(Stored records)
Content starts
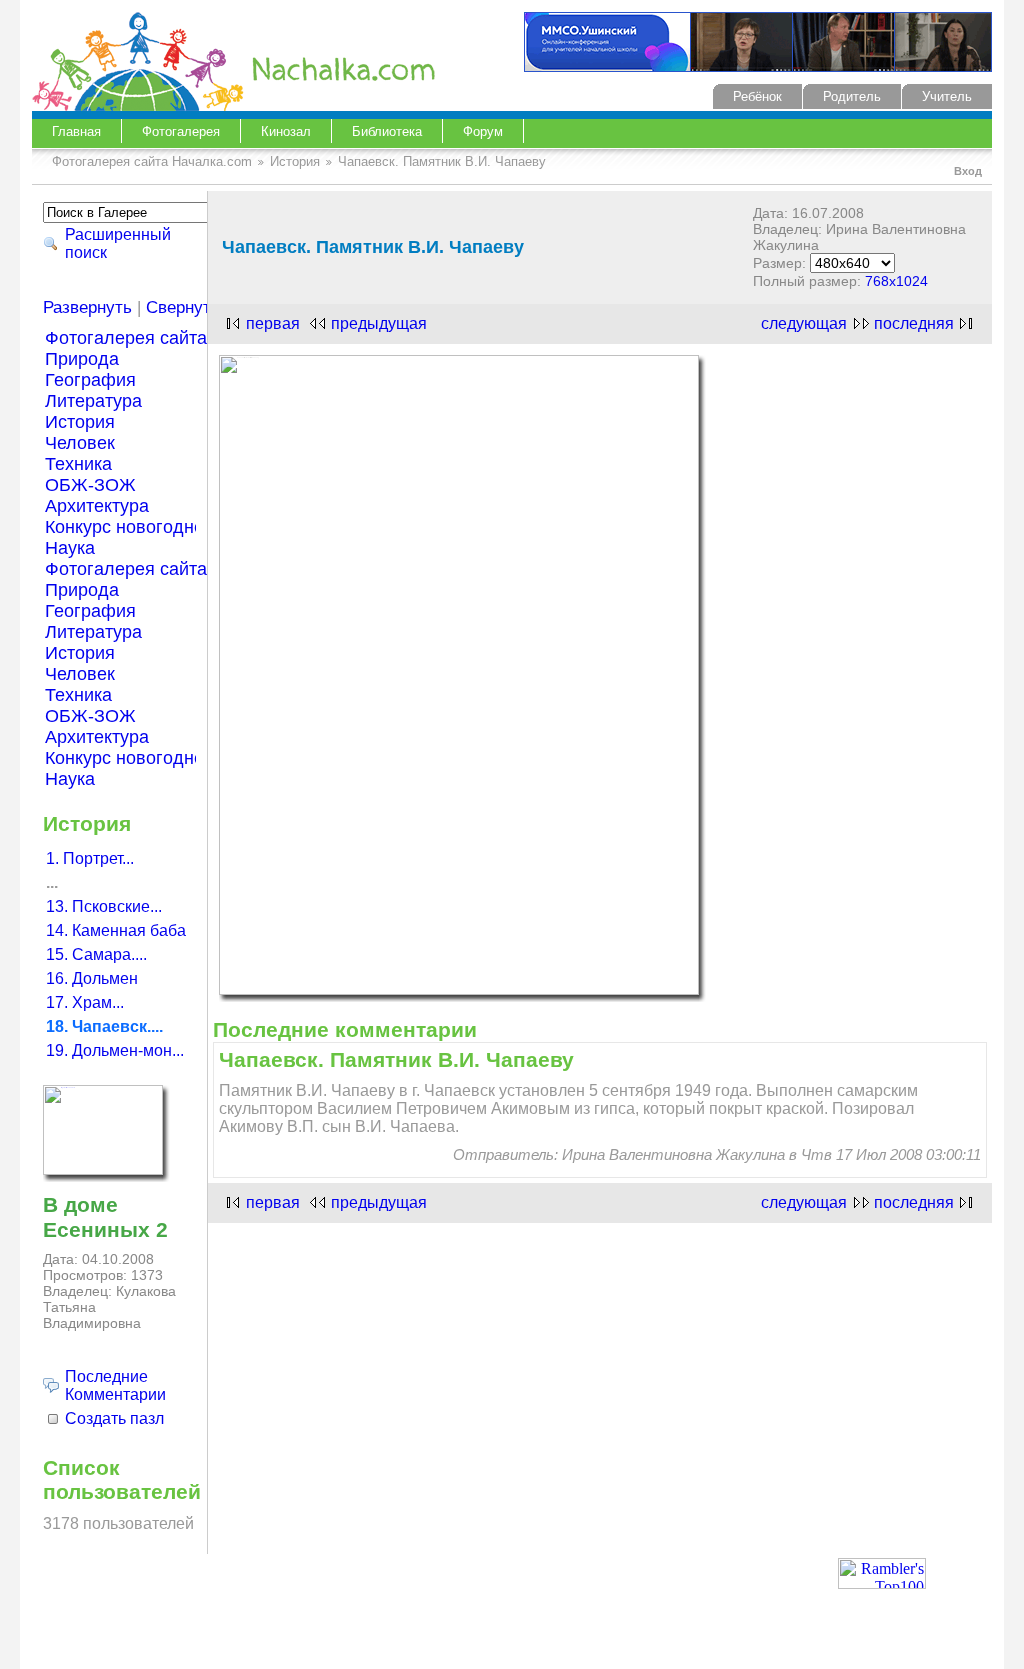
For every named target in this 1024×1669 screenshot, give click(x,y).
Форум (483, 131)
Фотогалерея (181, 131)
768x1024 (896, 281)
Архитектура (97, 506)
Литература (93, 401)
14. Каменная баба (116, 930)
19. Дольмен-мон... (115, 1050)
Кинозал (286, 131)
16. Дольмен (92, 978)
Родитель (852, 96)
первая (273, 323)
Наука (70, 548)
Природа (82, 359)
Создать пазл (114, 1418)
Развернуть (87, 307)
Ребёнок (757, 96)
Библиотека (387, 131)
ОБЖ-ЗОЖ (90, 485)
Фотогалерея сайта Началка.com (152, 161)
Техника (78, 464)
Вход (968, 171)
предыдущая (379, 323)
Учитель (947, 96)
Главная (76, 131)
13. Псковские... (104, 906)
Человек (80, 443)
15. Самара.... (96, 954)
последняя (914, 323)
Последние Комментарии (115, 1385)
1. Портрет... (90, 858)
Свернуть (183, 307)
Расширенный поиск (118, 243)
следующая (804, 323)
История (295, 161)
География (90, 380)
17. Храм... (85, 1002)
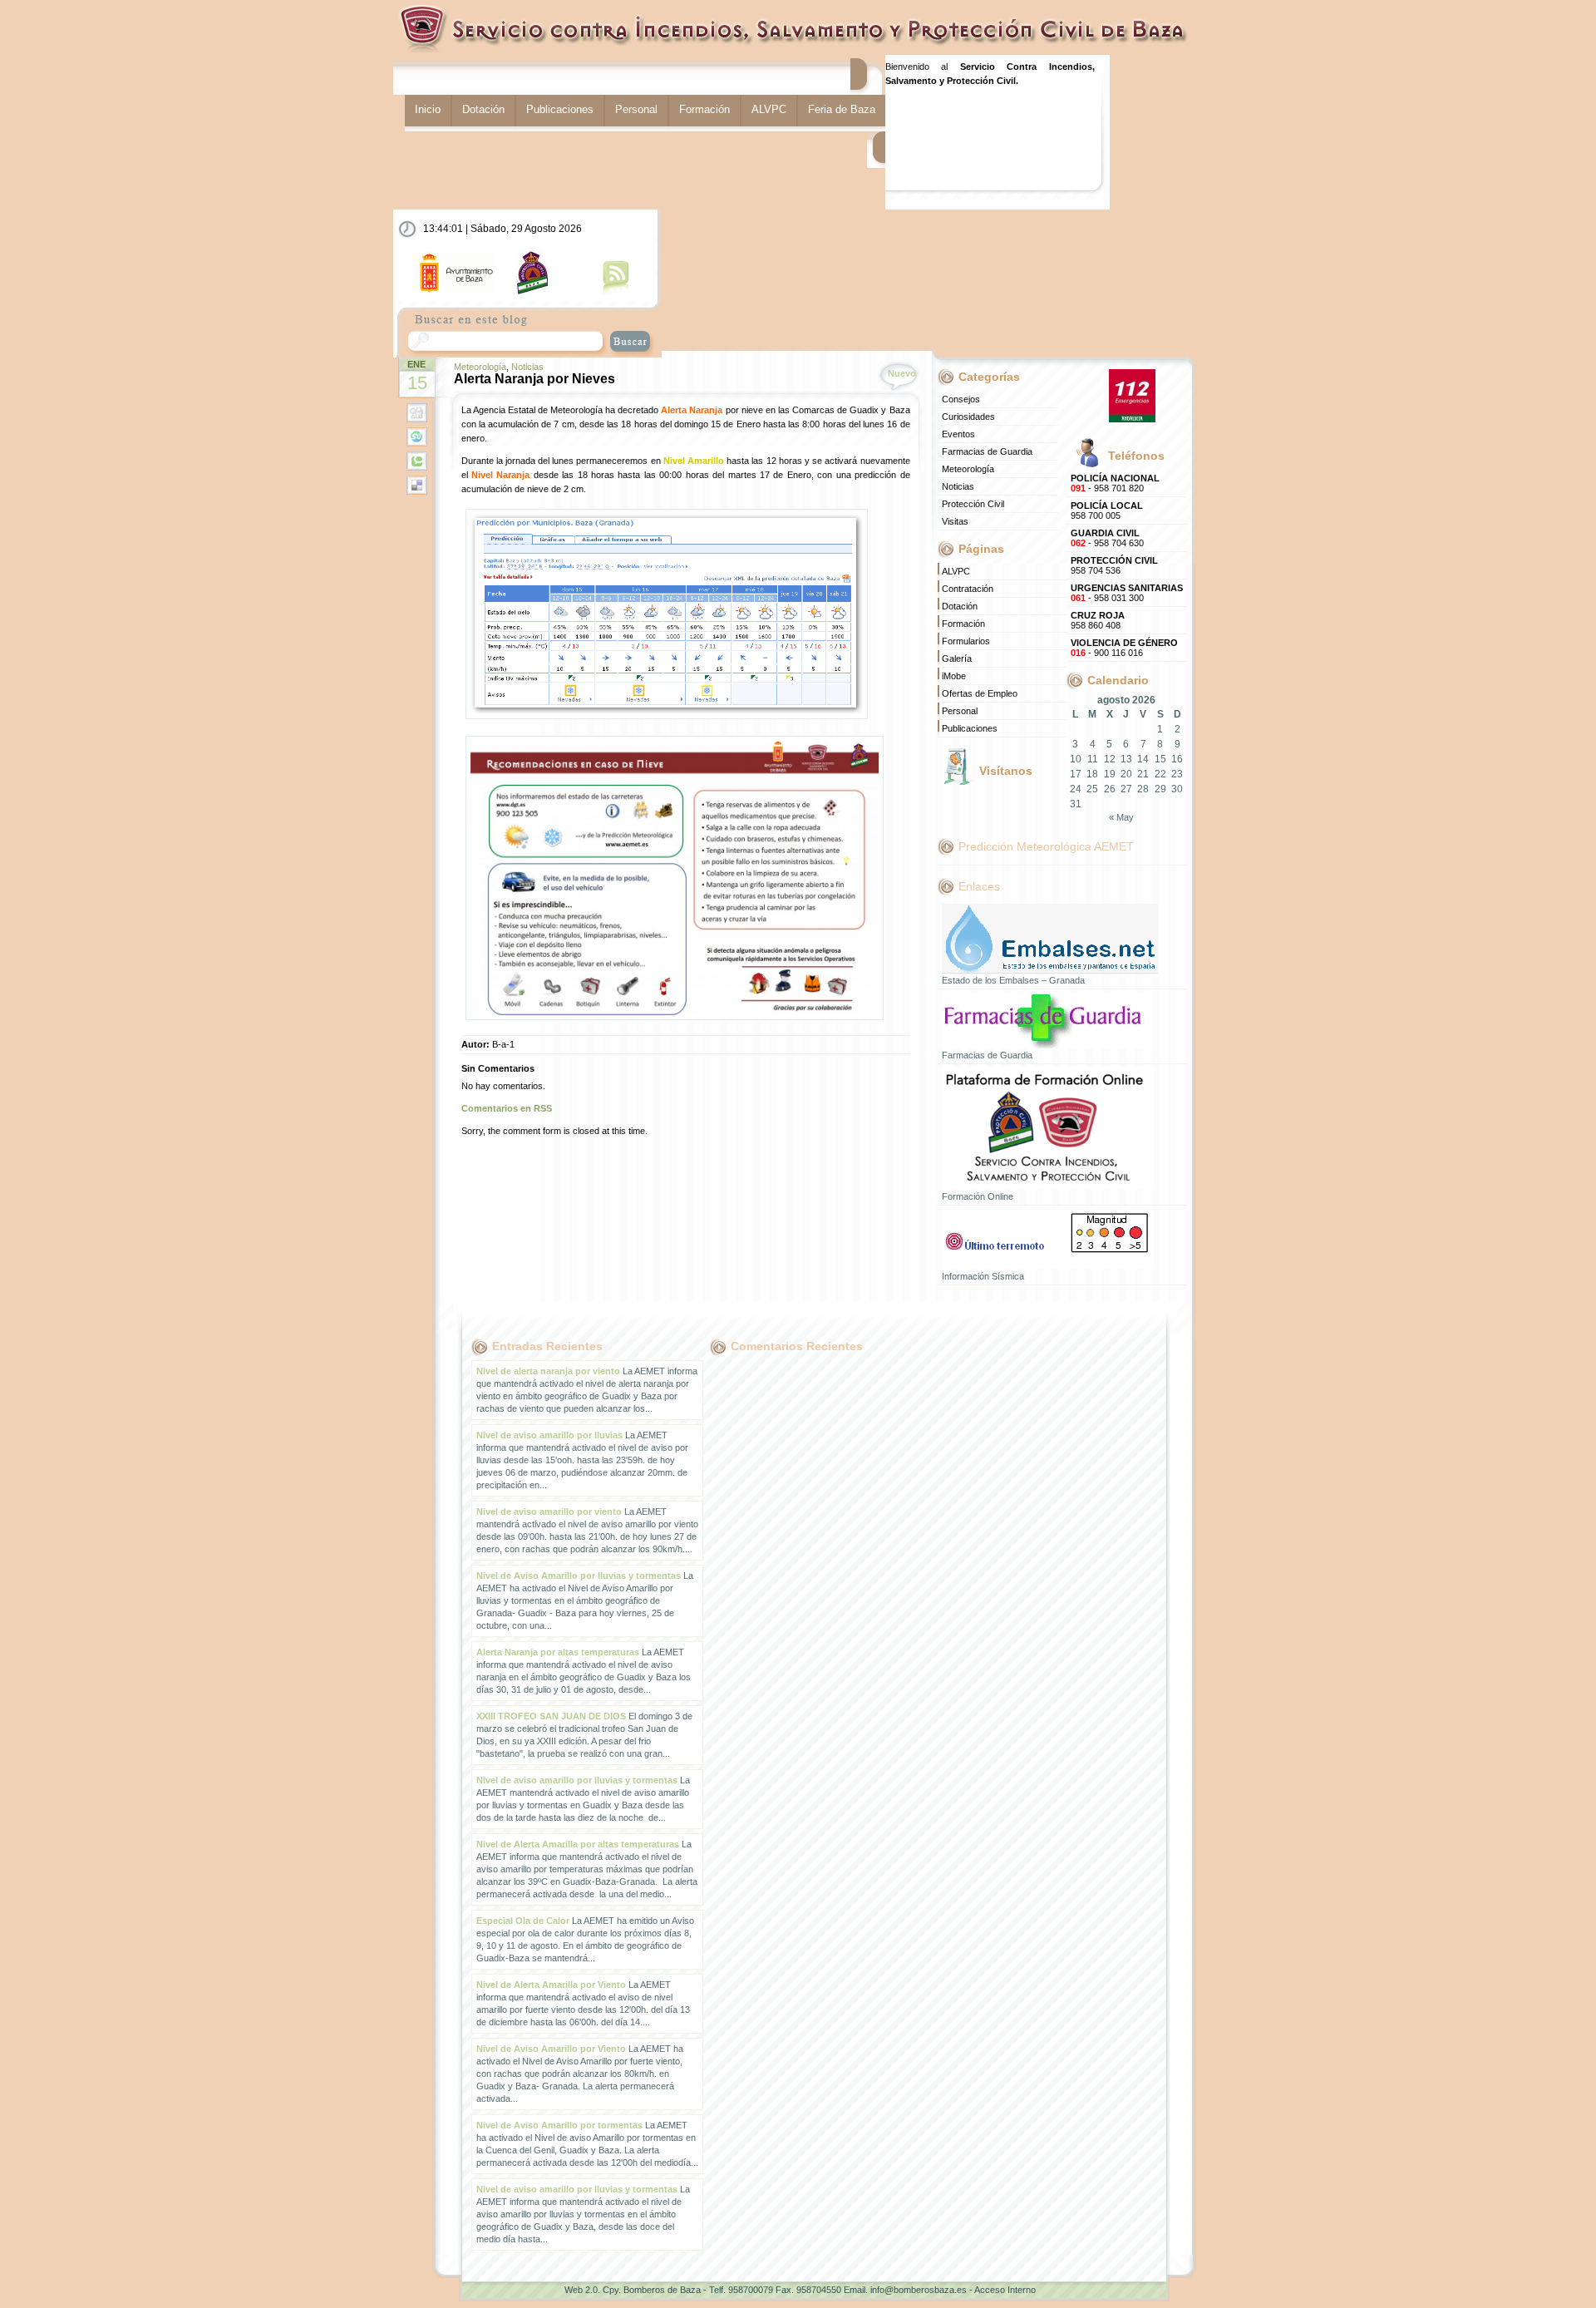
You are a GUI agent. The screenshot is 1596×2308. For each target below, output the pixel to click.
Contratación (967, 589)
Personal (636, 109)
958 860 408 (1098, 620)
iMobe (954, 676)
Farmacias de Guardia (987, 451)
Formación (704, 109)
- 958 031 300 (1127, 593)
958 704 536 (1114, 565)
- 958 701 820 (1115, 483)
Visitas (955, 521)
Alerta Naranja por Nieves (534, 379)
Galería (957, 658)
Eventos (958, 434)
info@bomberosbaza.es (918, 2290)
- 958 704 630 (1107, 538)
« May (1121, 817)
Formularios (966, 641)
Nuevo (902, 373)
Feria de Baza (841, 109)
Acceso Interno (1005, 2290)
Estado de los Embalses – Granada (1013, 980)
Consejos (961, 399)
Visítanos (1005, 770)
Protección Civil (973, 504)
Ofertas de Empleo (979, 693)
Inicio (428, 109)
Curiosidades (968, 417)
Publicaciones (560, 109)
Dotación (483, 109)
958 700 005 (1107, 510)
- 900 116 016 (1124, 648)
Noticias (527, 367)
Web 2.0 (581, 2290)
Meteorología (480, 367)
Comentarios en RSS (506, 1108)
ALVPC (768, 109)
Content ends
> **Problem requirements**:
Take from the entries every line that has the string "click".

> **Solution to the exercise**:
For every named target in this 1024×1669 screenshot, give click(x,y).
You are a GUI agent. The screenshot is 1596×2308. For each target below, output the pixel to click.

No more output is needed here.